* _Extracted records_
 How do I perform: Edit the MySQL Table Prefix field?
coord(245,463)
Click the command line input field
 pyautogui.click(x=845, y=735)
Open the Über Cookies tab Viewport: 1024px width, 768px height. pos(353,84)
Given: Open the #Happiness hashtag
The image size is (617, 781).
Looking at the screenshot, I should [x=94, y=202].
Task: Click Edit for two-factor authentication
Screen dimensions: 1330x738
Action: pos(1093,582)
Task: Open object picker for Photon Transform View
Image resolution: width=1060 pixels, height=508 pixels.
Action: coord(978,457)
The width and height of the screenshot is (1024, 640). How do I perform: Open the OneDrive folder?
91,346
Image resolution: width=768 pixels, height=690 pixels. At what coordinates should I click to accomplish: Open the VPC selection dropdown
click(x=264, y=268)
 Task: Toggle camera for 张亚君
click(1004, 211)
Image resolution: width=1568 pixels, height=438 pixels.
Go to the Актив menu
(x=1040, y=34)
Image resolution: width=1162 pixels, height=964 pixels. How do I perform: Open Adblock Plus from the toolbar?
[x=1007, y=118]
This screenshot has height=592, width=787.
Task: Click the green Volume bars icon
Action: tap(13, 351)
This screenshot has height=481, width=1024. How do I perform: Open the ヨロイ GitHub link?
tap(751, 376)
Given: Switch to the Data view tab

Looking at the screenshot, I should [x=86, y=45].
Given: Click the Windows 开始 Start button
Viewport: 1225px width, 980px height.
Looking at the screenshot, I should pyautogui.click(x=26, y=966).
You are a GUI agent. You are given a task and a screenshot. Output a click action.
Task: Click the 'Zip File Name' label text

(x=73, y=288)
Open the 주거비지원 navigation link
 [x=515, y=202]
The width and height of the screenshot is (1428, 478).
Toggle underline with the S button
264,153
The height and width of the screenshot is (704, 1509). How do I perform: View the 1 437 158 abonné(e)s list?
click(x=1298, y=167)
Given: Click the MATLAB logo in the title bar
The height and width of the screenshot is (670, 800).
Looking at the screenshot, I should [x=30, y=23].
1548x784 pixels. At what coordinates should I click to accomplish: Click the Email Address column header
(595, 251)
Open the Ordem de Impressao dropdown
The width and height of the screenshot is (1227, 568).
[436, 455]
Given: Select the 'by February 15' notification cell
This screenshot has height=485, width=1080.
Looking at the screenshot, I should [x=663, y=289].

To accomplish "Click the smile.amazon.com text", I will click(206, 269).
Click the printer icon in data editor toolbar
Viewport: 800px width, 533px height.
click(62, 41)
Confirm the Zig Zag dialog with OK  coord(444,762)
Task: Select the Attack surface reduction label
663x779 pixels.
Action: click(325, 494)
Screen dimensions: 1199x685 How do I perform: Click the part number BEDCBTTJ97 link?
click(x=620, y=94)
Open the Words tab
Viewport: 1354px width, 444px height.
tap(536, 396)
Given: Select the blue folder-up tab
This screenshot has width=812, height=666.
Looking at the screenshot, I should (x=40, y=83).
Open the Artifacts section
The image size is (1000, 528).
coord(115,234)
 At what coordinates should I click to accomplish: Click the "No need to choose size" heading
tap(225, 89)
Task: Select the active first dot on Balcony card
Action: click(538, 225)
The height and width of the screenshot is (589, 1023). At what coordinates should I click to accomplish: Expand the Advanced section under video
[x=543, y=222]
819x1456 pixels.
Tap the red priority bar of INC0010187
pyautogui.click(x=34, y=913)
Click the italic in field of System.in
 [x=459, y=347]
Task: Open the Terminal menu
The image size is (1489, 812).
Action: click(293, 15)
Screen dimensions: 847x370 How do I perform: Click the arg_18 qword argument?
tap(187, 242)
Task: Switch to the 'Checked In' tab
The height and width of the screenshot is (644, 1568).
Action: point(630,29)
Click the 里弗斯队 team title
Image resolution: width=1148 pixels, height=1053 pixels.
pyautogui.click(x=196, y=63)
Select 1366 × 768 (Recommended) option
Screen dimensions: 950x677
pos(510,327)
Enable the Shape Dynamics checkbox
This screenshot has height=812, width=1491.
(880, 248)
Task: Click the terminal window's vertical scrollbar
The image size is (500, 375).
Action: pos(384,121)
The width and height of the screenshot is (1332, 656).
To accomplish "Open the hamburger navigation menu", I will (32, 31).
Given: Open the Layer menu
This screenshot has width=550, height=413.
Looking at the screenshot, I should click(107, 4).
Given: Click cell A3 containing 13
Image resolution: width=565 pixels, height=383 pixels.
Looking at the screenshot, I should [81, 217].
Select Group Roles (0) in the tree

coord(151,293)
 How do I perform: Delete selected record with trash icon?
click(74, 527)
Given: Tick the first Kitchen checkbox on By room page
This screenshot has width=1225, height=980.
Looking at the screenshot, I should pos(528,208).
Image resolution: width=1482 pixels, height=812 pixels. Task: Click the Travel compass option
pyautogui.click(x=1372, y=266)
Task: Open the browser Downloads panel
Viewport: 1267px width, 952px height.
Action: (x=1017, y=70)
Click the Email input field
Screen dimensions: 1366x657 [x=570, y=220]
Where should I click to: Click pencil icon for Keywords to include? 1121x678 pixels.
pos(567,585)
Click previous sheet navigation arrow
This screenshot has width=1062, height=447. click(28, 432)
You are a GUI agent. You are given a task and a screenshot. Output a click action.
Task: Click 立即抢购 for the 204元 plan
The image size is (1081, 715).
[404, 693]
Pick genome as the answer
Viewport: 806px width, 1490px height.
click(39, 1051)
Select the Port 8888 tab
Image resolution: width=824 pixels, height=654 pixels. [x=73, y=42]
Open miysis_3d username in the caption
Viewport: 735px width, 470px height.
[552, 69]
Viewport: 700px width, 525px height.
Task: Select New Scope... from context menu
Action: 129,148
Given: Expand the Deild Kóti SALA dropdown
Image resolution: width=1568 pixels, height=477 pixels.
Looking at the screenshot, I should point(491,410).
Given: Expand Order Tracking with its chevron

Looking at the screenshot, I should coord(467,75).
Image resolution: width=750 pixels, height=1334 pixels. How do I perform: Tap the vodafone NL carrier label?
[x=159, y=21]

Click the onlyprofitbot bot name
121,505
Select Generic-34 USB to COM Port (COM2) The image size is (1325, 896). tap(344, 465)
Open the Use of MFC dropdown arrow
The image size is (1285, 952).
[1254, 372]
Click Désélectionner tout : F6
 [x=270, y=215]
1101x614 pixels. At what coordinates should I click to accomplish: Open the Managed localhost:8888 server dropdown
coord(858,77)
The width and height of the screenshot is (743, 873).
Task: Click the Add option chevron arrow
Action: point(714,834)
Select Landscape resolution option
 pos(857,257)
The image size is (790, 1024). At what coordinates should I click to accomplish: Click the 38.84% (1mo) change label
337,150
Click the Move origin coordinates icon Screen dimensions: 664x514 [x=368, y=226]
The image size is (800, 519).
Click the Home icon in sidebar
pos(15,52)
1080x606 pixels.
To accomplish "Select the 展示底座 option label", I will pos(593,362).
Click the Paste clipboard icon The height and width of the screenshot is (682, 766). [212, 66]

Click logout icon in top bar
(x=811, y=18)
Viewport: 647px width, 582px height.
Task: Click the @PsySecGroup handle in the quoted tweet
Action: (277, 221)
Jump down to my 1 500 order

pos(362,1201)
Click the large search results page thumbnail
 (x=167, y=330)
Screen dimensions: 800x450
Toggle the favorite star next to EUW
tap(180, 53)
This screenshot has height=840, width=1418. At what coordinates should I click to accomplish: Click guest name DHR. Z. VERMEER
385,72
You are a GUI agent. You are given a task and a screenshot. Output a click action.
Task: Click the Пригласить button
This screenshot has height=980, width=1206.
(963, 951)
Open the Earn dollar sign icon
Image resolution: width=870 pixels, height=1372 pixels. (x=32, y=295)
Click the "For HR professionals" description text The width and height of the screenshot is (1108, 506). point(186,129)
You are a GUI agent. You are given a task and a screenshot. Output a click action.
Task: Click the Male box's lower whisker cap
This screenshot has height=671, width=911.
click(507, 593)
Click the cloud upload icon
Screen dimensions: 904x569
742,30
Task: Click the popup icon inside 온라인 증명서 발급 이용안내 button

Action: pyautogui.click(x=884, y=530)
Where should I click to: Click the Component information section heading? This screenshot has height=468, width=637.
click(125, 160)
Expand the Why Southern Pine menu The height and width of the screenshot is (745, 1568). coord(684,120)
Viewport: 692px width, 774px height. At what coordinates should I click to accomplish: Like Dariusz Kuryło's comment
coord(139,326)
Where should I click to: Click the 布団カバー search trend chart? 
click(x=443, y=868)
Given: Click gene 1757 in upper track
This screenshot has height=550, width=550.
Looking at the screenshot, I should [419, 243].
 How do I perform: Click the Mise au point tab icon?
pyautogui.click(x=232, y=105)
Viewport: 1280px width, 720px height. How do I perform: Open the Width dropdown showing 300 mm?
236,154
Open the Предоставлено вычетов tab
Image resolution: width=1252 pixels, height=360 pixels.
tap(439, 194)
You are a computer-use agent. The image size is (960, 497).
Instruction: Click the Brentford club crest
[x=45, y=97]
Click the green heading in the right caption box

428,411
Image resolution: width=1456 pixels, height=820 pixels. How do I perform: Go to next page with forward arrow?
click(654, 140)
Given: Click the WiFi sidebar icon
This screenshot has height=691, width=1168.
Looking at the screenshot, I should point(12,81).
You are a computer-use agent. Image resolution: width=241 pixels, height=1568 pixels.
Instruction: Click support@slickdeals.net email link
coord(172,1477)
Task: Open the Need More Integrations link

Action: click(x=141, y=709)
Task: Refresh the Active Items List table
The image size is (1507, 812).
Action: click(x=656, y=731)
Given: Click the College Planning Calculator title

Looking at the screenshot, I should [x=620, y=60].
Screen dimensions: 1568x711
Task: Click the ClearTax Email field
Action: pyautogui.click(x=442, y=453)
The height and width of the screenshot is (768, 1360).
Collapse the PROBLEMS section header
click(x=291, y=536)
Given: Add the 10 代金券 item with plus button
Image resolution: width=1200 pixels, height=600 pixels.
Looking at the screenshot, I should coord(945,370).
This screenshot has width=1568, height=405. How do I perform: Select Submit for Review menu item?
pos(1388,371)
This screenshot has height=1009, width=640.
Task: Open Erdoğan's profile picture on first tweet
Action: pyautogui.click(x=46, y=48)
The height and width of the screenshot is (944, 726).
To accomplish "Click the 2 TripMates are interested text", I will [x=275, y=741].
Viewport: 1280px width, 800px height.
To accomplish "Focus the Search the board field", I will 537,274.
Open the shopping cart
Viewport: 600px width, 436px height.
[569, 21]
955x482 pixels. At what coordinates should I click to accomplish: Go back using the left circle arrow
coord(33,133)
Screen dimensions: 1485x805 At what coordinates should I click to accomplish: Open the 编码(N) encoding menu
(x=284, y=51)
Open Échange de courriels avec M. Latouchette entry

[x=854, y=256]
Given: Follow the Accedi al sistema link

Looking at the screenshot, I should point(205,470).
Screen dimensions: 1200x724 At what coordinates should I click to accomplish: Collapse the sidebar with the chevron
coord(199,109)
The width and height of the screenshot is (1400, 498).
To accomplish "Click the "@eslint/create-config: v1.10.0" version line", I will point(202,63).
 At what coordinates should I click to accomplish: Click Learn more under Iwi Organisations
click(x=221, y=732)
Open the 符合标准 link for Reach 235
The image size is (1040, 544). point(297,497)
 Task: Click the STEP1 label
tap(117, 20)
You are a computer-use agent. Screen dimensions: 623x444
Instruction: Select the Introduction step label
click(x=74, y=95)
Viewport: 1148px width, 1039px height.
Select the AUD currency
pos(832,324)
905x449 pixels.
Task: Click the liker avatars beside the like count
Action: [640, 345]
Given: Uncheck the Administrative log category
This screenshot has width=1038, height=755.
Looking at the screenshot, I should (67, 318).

* _Task goal_
Wherever the string "cell" occurs in the records, copy the line it is in.

* _Output for this exercise_
Given: Select the 'by February 15' notification cell
Given: Click cell A3 containing 13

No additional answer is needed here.